--- TASK TO CARRY OUT ---
Please could you give again the lines from the one holding "How Do You Know" through the final line of the data below, exactly, with no other lines?

*** SUPPLIED DATA Section Begins ***

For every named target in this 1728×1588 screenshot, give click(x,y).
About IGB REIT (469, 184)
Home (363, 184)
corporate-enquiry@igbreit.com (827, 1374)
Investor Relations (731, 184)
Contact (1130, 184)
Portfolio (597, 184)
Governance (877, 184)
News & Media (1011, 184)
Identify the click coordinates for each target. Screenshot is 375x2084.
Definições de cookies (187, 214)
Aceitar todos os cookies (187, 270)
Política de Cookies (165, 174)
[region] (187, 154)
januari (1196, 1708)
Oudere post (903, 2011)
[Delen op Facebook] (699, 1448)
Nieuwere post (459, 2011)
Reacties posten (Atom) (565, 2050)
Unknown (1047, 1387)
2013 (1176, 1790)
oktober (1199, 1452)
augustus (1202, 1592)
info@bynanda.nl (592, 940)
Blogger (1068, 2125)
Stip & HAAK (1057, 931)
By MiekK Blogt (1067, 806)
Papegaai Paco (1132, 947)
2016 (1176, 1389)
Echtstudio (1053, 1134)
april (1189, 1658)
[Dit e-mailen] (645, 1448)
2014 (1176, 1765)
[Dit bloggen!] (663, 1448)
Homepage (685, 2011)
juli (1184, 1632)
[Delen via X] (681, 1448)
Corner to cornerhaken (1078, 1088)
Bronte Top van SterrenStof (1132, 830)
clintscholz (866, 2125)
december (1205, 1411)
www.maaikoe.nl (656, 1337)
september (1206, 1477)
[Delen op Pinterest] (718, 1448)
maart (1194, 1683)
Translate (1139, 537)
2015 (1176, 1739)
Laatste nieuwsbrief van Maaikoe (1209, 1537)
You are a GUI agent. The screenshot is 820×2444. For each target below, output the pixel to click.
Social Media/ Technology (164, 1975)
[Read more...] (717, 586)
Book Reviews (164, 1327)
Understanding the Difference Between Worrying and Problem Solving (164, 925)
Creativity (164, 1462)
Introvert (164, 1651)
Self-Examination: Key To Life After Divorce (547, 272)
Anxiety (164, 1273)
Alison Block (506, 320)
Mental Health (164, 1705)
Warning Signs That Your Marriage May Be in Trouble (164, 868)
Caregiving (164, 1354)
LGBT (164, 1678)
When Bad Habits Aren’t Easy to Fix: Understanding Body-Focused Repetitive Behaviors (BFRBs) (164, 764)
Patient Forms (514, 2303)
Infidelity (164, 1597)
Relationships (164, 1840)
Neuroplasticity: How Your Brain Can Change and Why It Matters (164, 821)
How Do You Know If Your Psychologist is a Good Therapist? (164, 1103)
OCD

*** SUPPLIED DATA Section Ends ***

--- EXERCISE RESULT ---
How Do You Know If Your Psychologist is a Good Therapist? (164, 1103)
OCD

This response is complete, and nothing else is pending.